As a whole, the paper provides considerable evidence that, in many southern states, the practice of separate and unequal schooling for blacks and whites during the first half of this century contributed significantly to the economic deprivation of southern blacks. Furthermore, the overall improvement of black schooling relative to white schooling, even before the integration of schools in the 1960s, contributed to the economic progress of southern blacks. These results may not speak directly to current education policy debates because no group in our society attends schools that are as poorly funded as those attended by many southern blacks before the Civil Rights Movement. However, the results are a noteworthy addition to a significant literature that documents the historical role of education policy in denying opportunity to black Americans.
Off the Table
In his final chapter, originally written for a Federal Reserve Bank of New York conference, Krueger maintains that there is no immediate need for dramatic reforms in the school system. He writes:
My personal view is that policymakers should be risk-averse when it comes to changing public school systems. To alter the institutional structure of U.S. schools radically without sufficient evidence that the “reforms” would be successful is to put our children at risk. . . . careful experimentation and evaluation should proceed on a limited basis before wide-scale institutional changes are introduced, such as vouchers, magnet schools and charter schools.
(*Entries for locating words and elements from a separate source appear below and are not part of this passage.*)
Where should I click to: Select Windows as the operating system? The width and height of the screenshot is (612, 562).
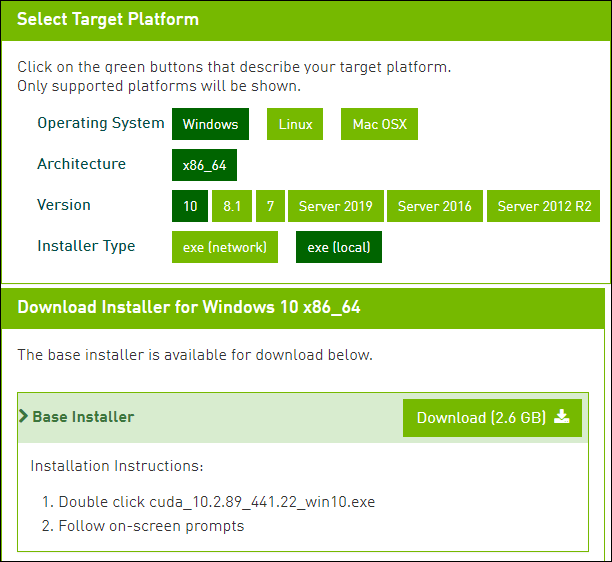click(210, 125)
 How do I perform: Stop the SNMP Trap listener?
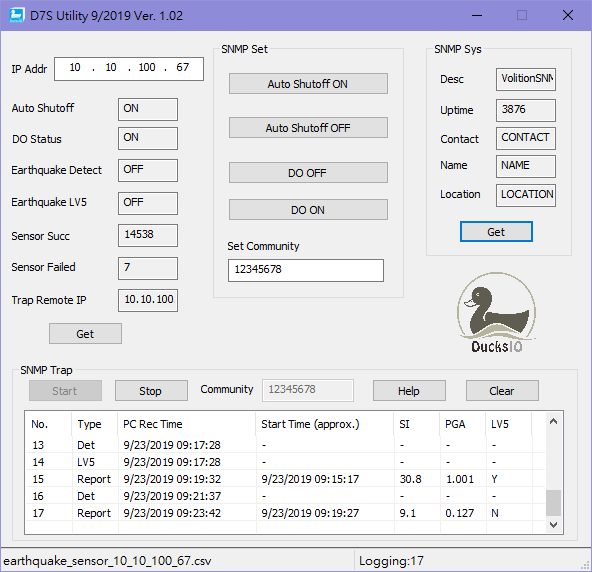151,390
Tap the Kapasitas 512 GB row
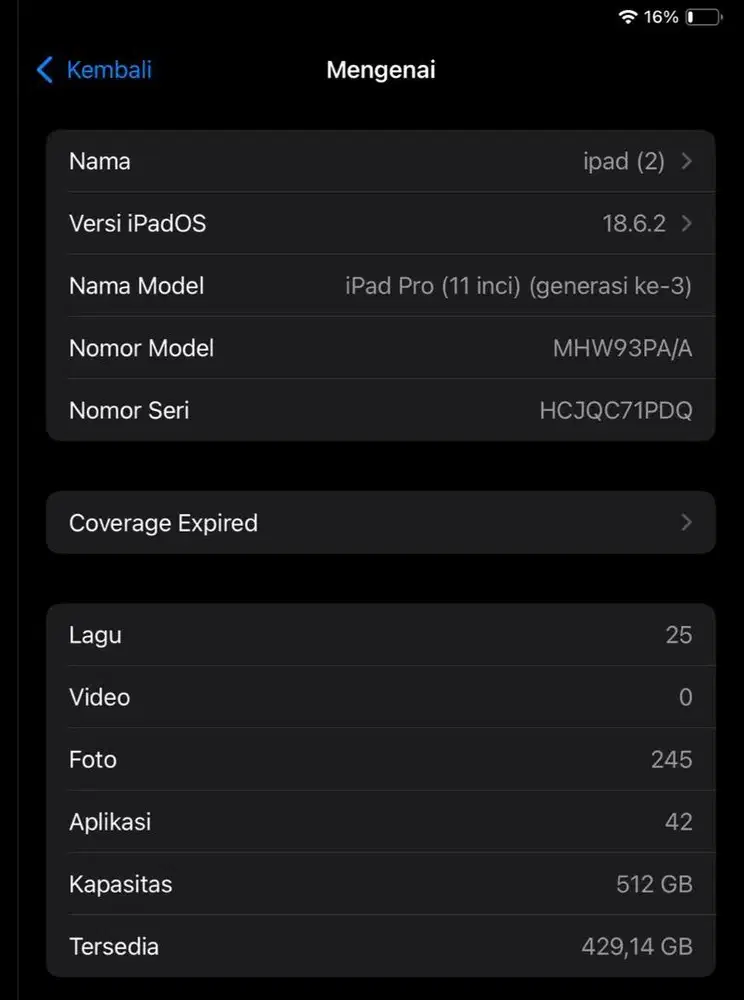The height and width of the screenshot is (1000, 744). point(380,884)
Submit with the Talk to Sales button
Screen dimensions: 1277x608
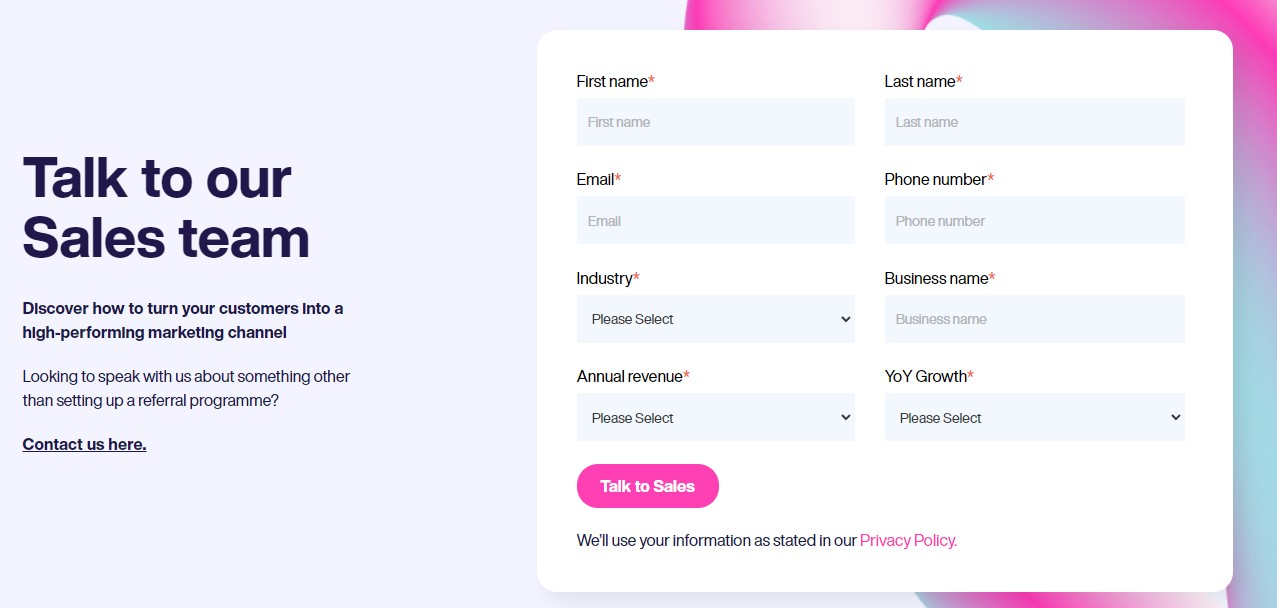(647, 486)
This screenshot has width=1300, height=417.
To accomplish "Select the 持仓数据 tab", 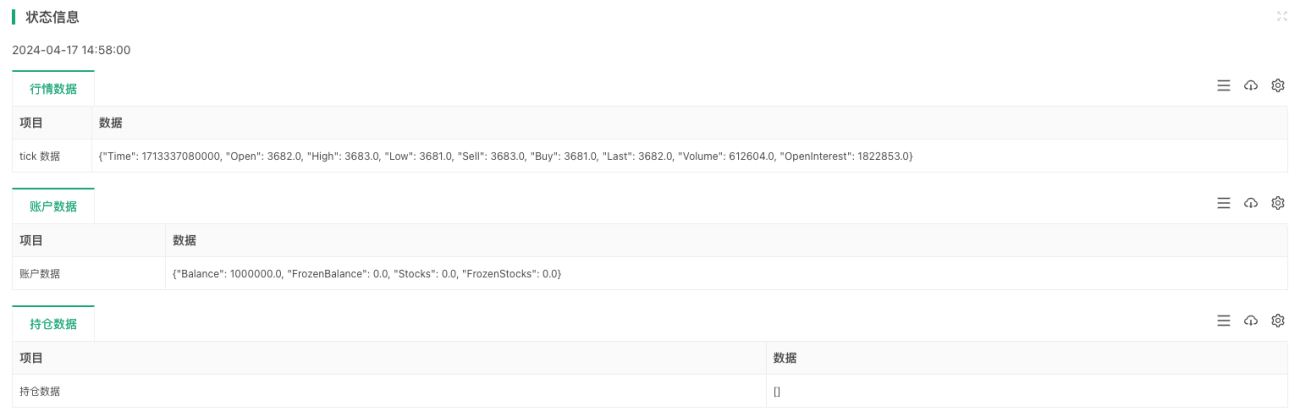I will [53, 324].
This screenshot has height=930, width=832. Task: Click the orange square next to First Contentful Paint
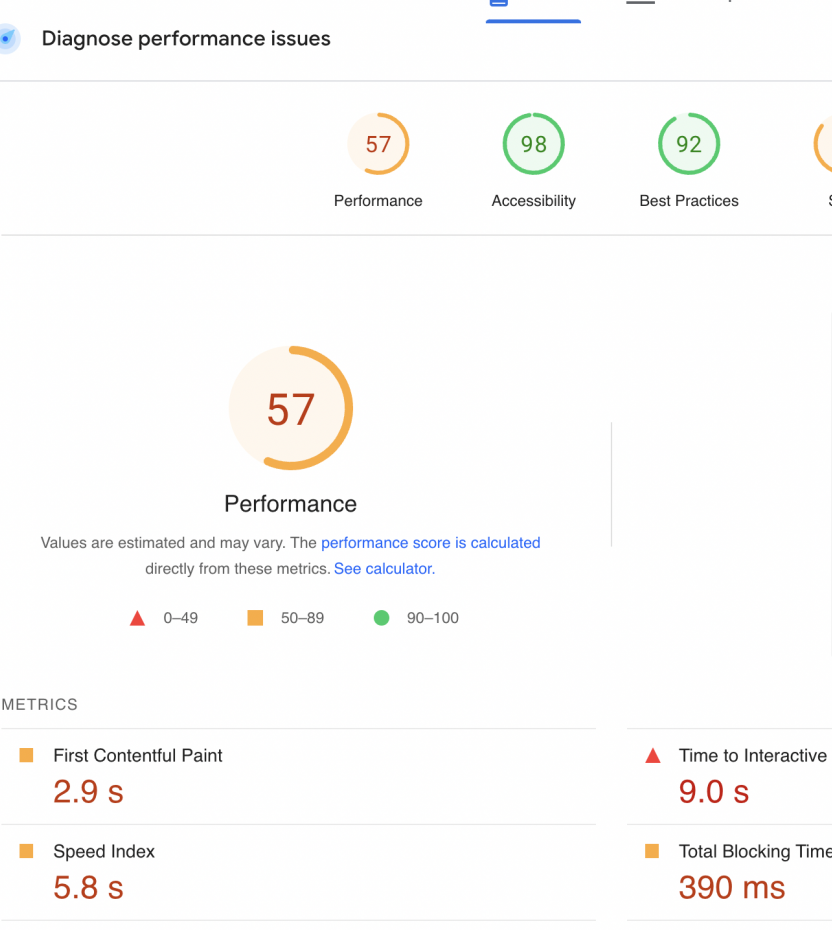(27, 755)
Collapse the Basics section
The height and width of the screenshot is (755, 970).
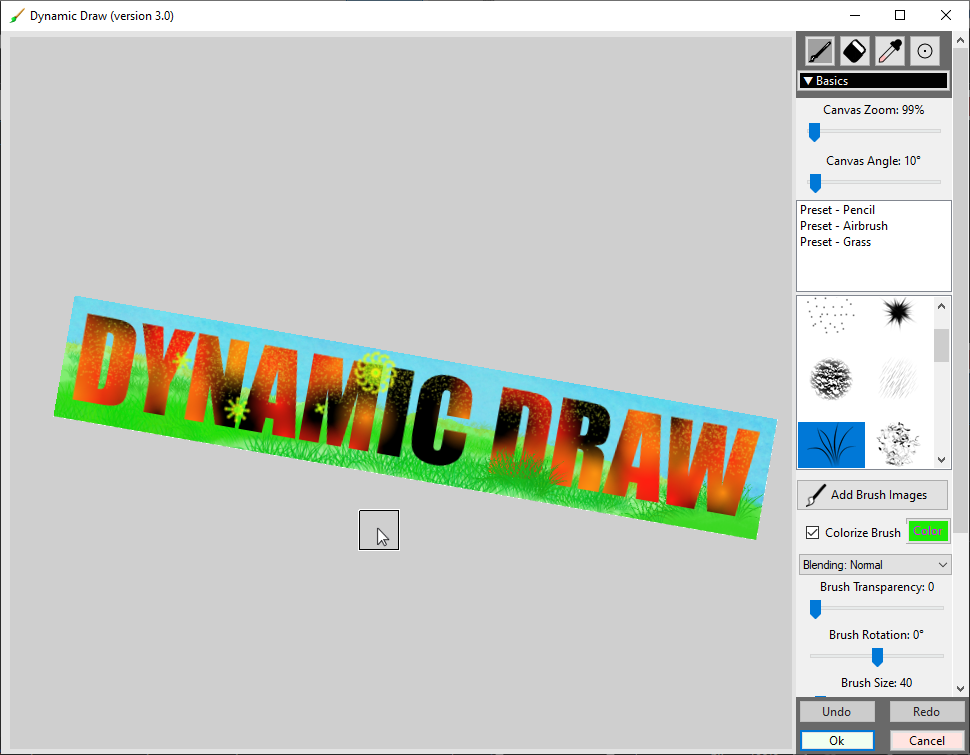tap(810, 80)

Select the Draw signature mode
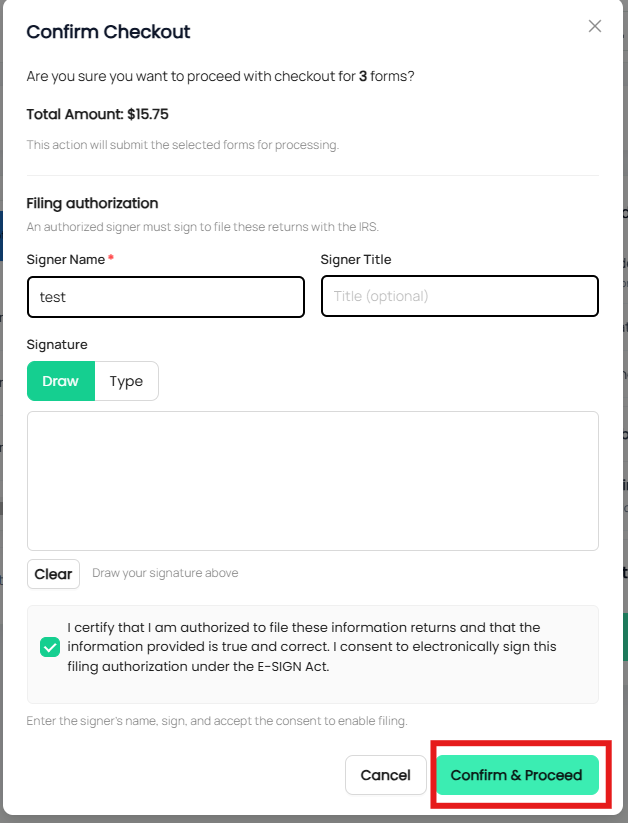click(x=61, y=381)

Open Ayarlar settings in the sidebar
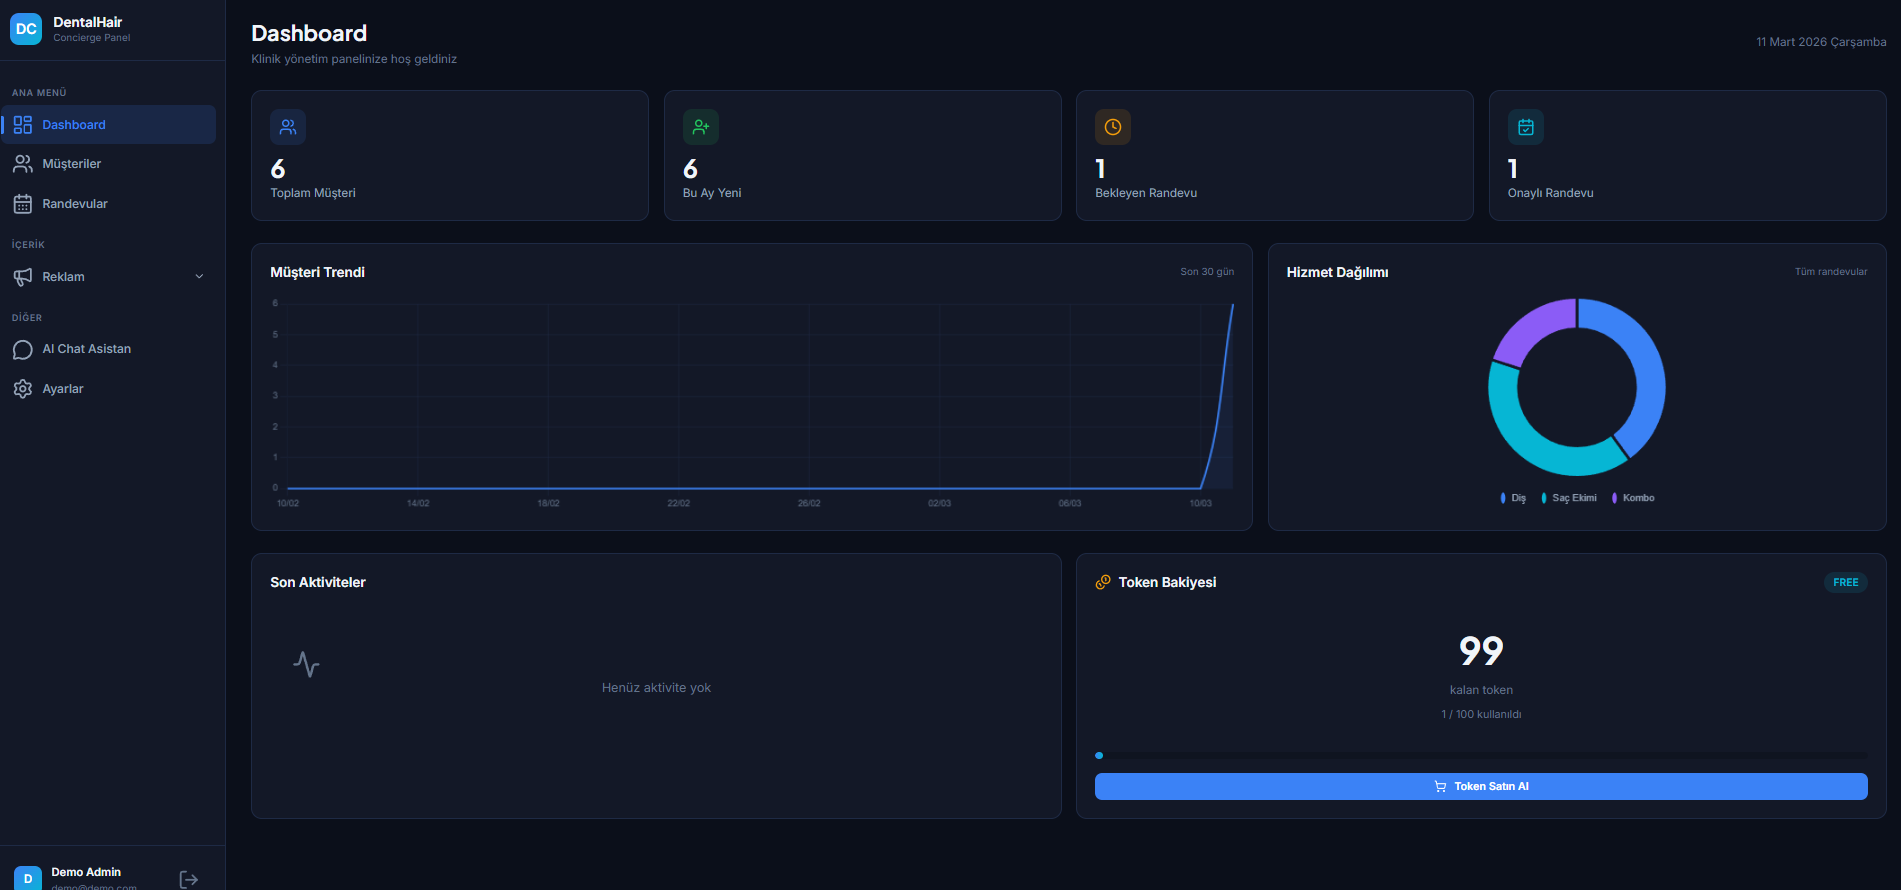[63, 389]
I’m sympathetic to Krueger’s position that small experiments, evaluation, and incremental implementation are the prudent course with respect to school vouchers and related reforms. However, a similar argument can be made concerning reductions in class size, although Krueger generally treats reducing class size as a straightforward reform within the existing system of public schools. For example, in his paper on the STAR experiment Krueger argues that reducing class size by roughly seven students may be expected to enhance future earnings by an amount greater than or equal in present value to the current costs of smaller classes. Krueger admits that his calculations are rough and that it is hard to place a dollar value on the potential gains from reduced class sizes, but I am equally concerned that we do not really know how much it would cost to fund a large-scale reduction in class size while maintaining the current level of teacher quality.
Recent evaluations suggest that California schools did compromise teacher quality when they were forced to reduce class sizes dramatically in a short time period, and this result is expected. Good teaching requires skills that many people do not possess, and large-scale reductions in class size require large increases in the stock of teachers. Thus, significant reductions in class size cannot likely be accomplished over a short time horizon without compromising teacher quality. Furthermore, unless there is a much larger pool of potential elementary-school teachers than I imagine there is, a large expansion of the elementary-school teaching force would likely result in a long-run reduction in average teacher quality or require significant increases in salaries. Finally, given the wage schedules in public schools, any salary increases for elementary-school teachers would likely be enjoyed by secondary-school teachers as well, even if secondary-school class sizes remained unchanged.
As it stands, a thorough analysis of these issues would have nicely complemented Krueger’s work on the STAR experiment and the other papers in Education Matters. Krueger’s research provides some of the most credible evidence that small classes yield higher achievement, but more work is needed to demonstrate that the benefits of smaller classes outweigh the likely costs.
Derek Neal is an associate professor of economics at the University of Chicago.